Yapacaklarınız:
- A) Tez künyesinde “7. Yıl: 1995” sözlerini içeren yerden başlayıp “12. Bilim Dalı: Belirtilmemiş.” ile biten kısmı, “Fen Bilimleri Enstitüsü” ifadesini “Sosyal Bilimler Enstitüsü” ifadesiyle değiştirerek yeniden yazar mısınız?
- B) Tez künyesine göre şu ifadeler doğru mu: (i) Tez bir yüksek lisans tezidir, (ii) Tez İngilizce yazılmıştır, (iii) Tezin anahtar kelimeleri belirtilmiştir? Her biri için evet ya da hayır deyip buna karar verdiren sözleri künyeden olduğu gibi aktarın.

Geri Dön

Enerji iletim sistemlerinde açma-kapama olaylarının analizleri için hat parametrelerinin EMTP yardımıyla hesabı

Calculation of line parameters for the analyses of power system switching transient using EMTP

  1. Tez No: 46448
  2. Yazar: KORAY ŞERBETÇİOĞLU
  3. Danışmanlar: DOÇ.DR. ADNAN KAYPMAZ
  4. Tez Türü: Yüksek Lisans
  5. Konular: Elektrik ve Elektronik Mühendisliği, Electrical and Electronics Engineering
  6. Anahtar Kelimeler: Belirtilmemiş.
  7. Yıl: 1995
  8. Dil: Türkçe
  9. Üniversite: İstanbul Teknik Üniversitesi
  10. Enstitü: Fen Bilimleri Enstitüsü
  11. Ana Bilim Dalı: Belirtilmemiş.
  12. Bilim Dalı: Belirtilmemiş.

Kayıtlı Veriler:
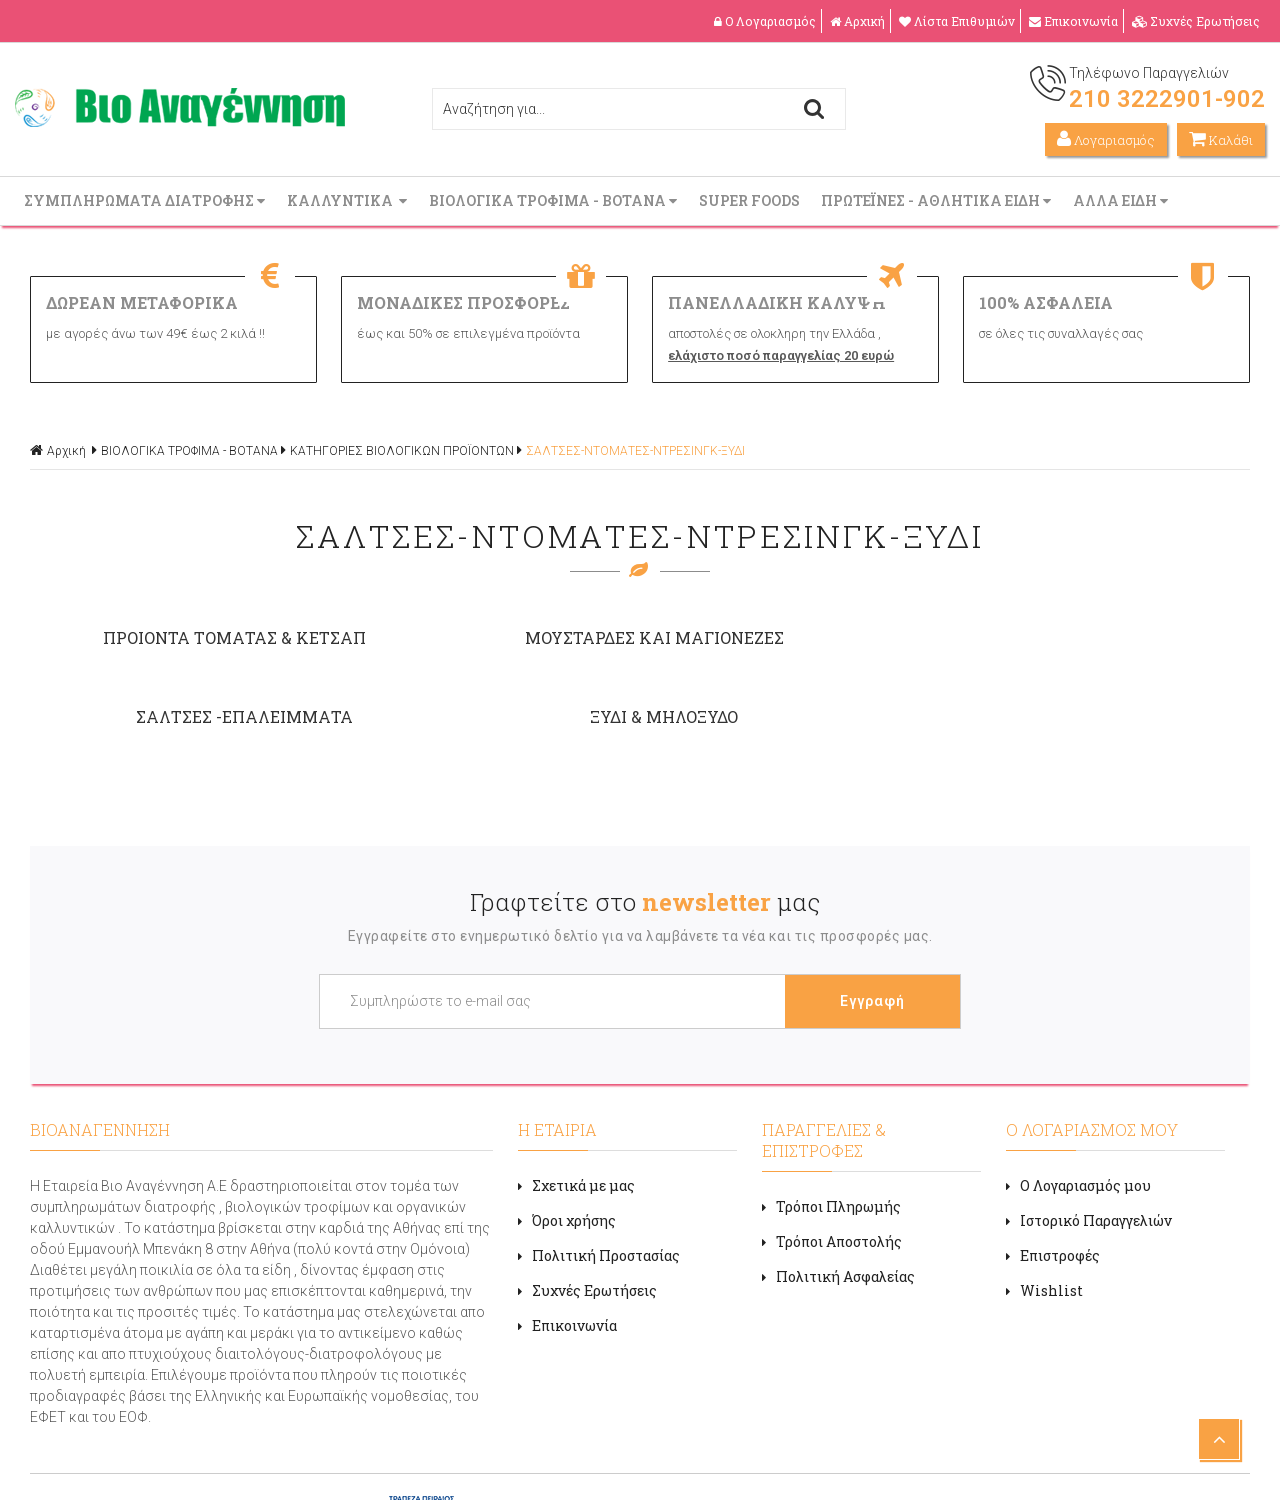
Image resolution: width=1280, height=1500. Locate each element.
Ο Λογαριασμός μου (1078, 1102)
* * *
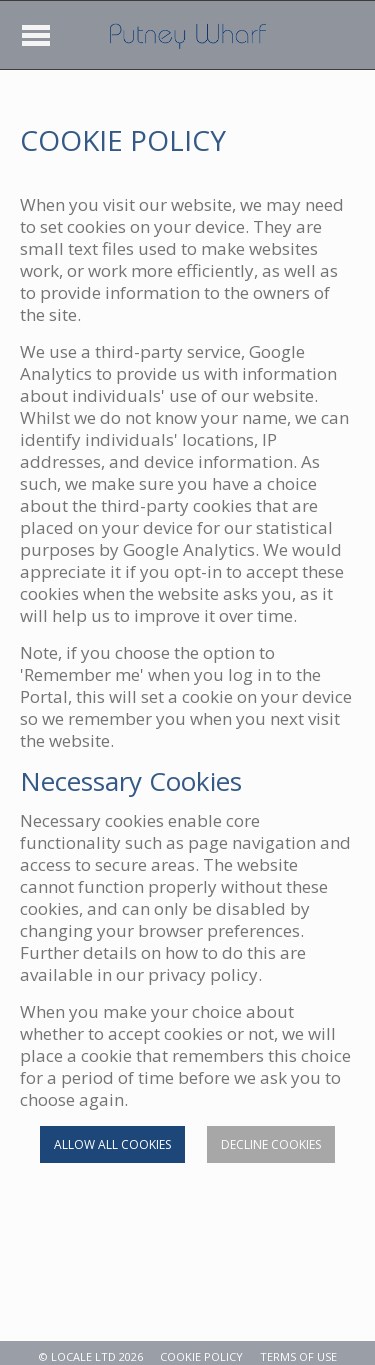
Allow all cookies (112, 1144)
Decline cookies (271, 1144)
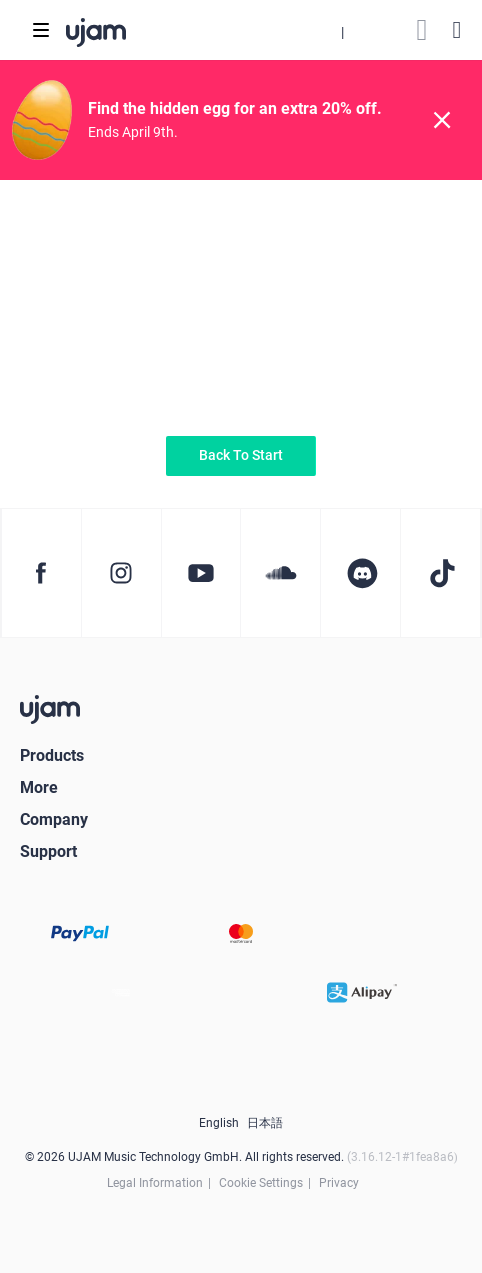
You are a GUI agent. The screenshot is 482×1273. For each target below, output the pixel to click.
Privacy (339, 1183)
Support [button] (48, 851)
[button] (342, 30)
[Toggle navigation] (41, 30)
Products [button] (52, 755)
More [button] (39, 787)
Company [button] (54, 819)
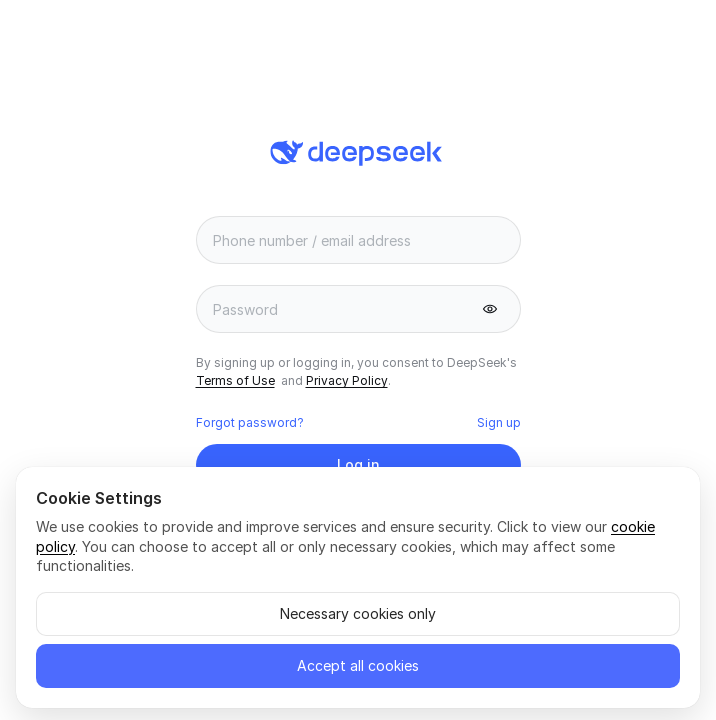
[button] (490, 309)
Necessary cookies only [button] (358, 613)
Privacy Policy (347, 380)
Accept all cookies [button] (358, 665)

Alıştırma Sonuçları:
- A)
7. Yıl: 1995
  8. Dil: Türkçe
  9. Üniversite: İstanbul Teknik Üniversitesi
  10. Enstitü: Sosyal Bilimler Enstitüsü
  11. Ana Bilim Dalı: Belirtilmemiş.
  12. Bilim Dalı: Belirtilmemiş.

- B)
(i) Evet: “Tez Türü: Yüksek Lisans”
(ii) Hayır: “Dil: Türkçe”
(iii) Hayır: “Anahtar Kelimeler: Belirtilmemiş.”